Write out the data from the line containing "You are a computer-use" through the line containing "pos(18,378)", substituting "toolbar button" for "toolbar icon" and changing nothing else. Leave the pictures out.

— START Supplied material —

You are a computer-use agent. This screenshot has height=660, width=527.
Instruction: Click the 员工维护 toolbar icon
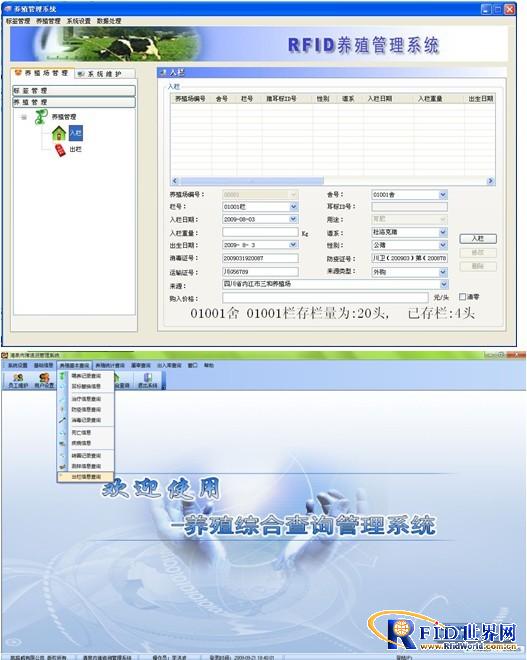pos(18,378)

— END Supplied material —
— START Supplied material —

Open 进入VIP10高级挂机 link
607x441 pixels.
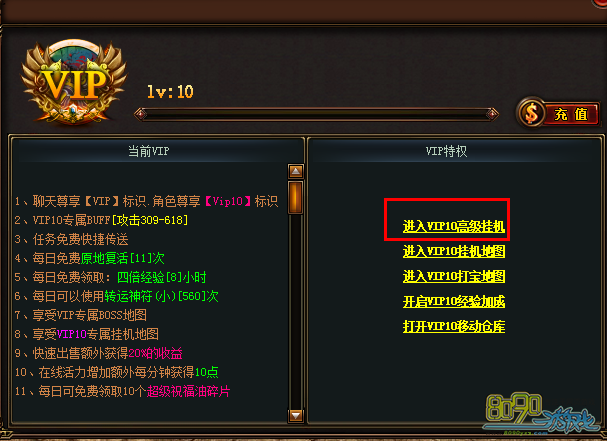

— END Supplied material —

__Result below__.
You are a computer-use agent. This screenshot has height=660, width=527.
Instruction: Click the 员工维护 toolbar button
pos(18,378)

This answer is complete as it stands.